This is the mail archive of the
gcc-patches@gcc.gnu.org
mailing list for the GCC project.
Re: Enable EBX for x86 in 32bits PIC code
- From: Vladimir Makarov <vmakarov at redhat dot com>
- To: Ilya Enkovich <enkovich dot gnu at gmail dot com>, gcc at gnu dot org, gcc-patches at gcc dot gnu dot org
- Cc: Evgeny Stupachenko <evstupac at gmail dot com>, Richard Biener <richard dot guenther at gmail dot com>, Uros Bizjak <ubizjak at gmail dot com>, law at redhat dot com
- Date: Mon, 25 Aug 2014 11:08:52 -0400
- Subject: Re: Enable EBX for x86 in 32bits PIC code
- Authentication-results: sourceware.org; auth=none
- References: <CAOvf_xxsQ_oYGqNAVQ1+BW+CuD3mzebZ2xma0jpF=WfyZMCRCA at mail dot gmail dot com> <CAFiYyc1mFtTezkTJORmJJq+yht=qPSwiN7KDn19+bSuSdaqvMQ at mail dot gmail dot com> <CAOvf_xyeVeg2oB9Xxz8RMEQ6gyfJY5whd9s4ygoAAEaMU9efnA at mail dot gmail dot com> <20140707114750 dot GB31640 at tucnak dot redhat dot com> <CAMbmDYZV_fx0jxmKHhLsC2pJ7pDzuu6toEAH72izOdpq6KGyfg at mail dot gmail dot com> <20140822121151 dot GA60032 at msticlxl57 dot ims dot intel dot com>
On 2014-08-22 8:21 AM, Ilya Enkovich wrote:
Hi,
On Cauldron 2014 we had a couple of talks about relaxation of ebx usage in 32bit PIC mode. It was decided that the best approach would be to not fix ebx register, use speudo register for GOT base address and let allocator do the rest. This should be similar to how clang and icc work with GOT base address. I've been working for some time on such patch and now want to share my results.
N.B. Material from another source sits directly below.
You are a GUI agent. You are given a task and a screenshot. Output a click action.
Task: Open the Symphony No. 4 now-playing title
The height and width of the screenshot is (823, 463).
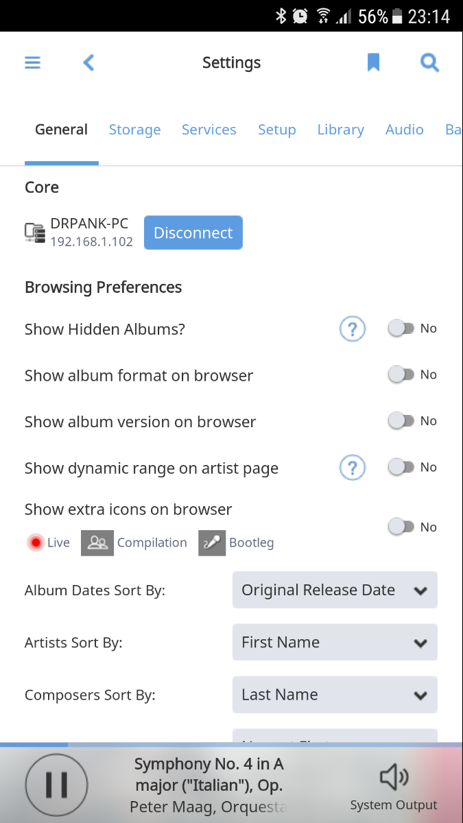pyautogui.click(x=209, y=774)
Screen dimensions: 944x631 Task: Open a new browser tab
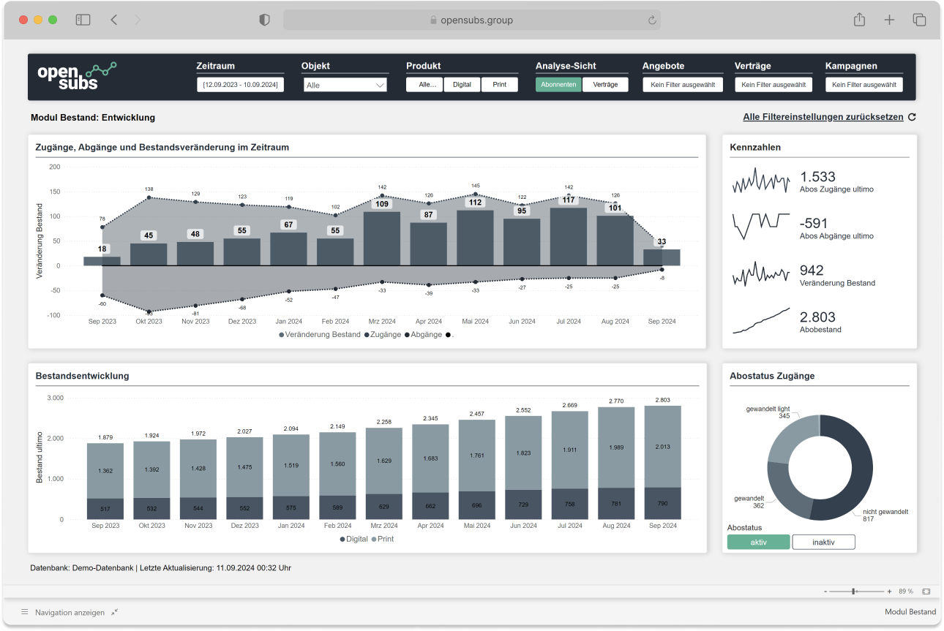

The idea of the patch was very simple and included few things;
1. Set PIC_OFFSET_TABLE_REGNUM to INVALID_REGNUM to specify that we do not have any hard reg fixed for PIC.
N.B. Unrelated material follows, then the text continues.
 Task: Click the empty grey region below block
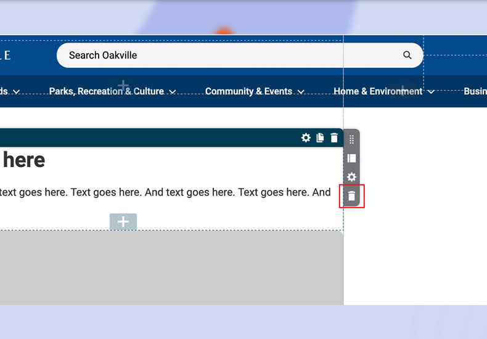click(x=171, y=268)
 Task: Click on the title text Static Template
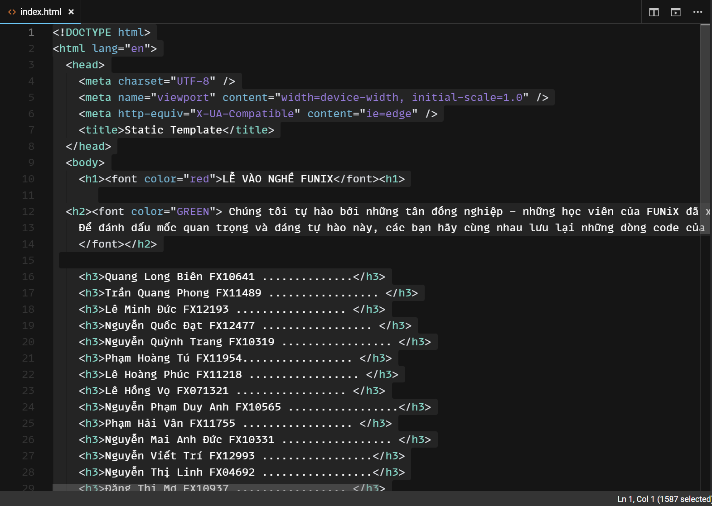coord(173,130)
2. Initialize pic_offset_table_rtx with a new pseudo register in the begining of a function expand.
3. Change ABI so that there is a possible implicit PIC argument for calls; pic_offset_table_rtx is used as an arg value if such implicit arg exist.
Such approach worked well on small tests but trying to run some benchmarks we faced a problem with reload of address constants. The problem is that when we try to rematerialize address constant or some constant memory reference, we have to use pic_offset_table_rtx. It means we insert new usages of a speudo register and alocator cannot handle it correctly. Same problem also applies for float and vector constants.
Rematerialization is not the only case causing new pic_offset_table_rtx usage. Another case is a split of some instructions using constant but not having proper constraints. E.g. pushtf pattern allows push of constant but it has to be replaced with push of memory in reload pass causing additional usage of pic_offset_table_rtx.
There are two ways to fix it. The first one is to support modifications of pseudo register live range during reload and correctly allocate hard regs for its new usages (currently we have some hard reg allocated for new usage of pseudo reg but it may contain value of some other pseudo reg; thus we reveal the problem at runtime only).
I believe there is already code to deal with this situation. It is code
for risky transformations (please check flag
lra_risky_transformation_p). If this flag is set, next lra assign
subpass is running and checking correctness of assignments (e.g.
checking situation when two different pseudos have intersected live
ranges and the same assigned hard reg. If such dangerous situation is
found, it is fixed).
The second way is to avoid all cases when new usages of pic_offset_table_rtx appear in reload. That is a way I chose because it appeared simplier to me and would allow me to get some performance data faster. Also having rematerialization of address anf float constants in PIC mode would mean we have higher register pressure, thus having them on stack should be even more efficient. To achieve it I had to cut off reg equivs to all exprs using symbol references and all constants living in the memory. I also had to avoid instructions requiring split in reload causing load of constant from memory (*push[txd]f).
Resulting compiler successfully passes make check, compiles EEMBC and SPEC2000 benchmarks. There is no confidence I covered all cases and there still may be some templates causing split in reload with new pic_offset_table_rtx usages. I think support of reload with pseudo PIC would be better and more general solution. But I don't know how difficult is to implement it though. Any ideas on resolving this reload issue?
Please see what I mentioned above. May be it can fix the degradation.
Rematerialization is important for performance and switching it of
completely is not wise.
I collected some performance numbers for EEMBC and SPEC2000 benchmarks. Here are patch results for -Ofast optlevel with LTO collectd on Avoton server:
AUTOmark +1,9%
TELECOMmark +4,0%
DENmark +10,0%
SPEC2000 -0,5%
There are few degradations on EEMBC benchmarks but on SPEC2000 situation is different and we see more performance losses. Some of them are caused by disabled rematerialization of address constants. In some cases relaxed ebx causes more spills/fills in plaecs where GOT is frequently used. There are also some minor fixes required in the patch to allow more efficient function prolog (avoid unnecessary GOT register initialization and allow its initialization without ebx usage). Suppose some performance problems may be resolved but a good fix for reload should go first.
Ilya, the optimization you are trying to implement is important in many
cases and should be in some way included in gcc. If the degradations
can be solved in a way i mentioned above we could introduce a
machine-dependent flag.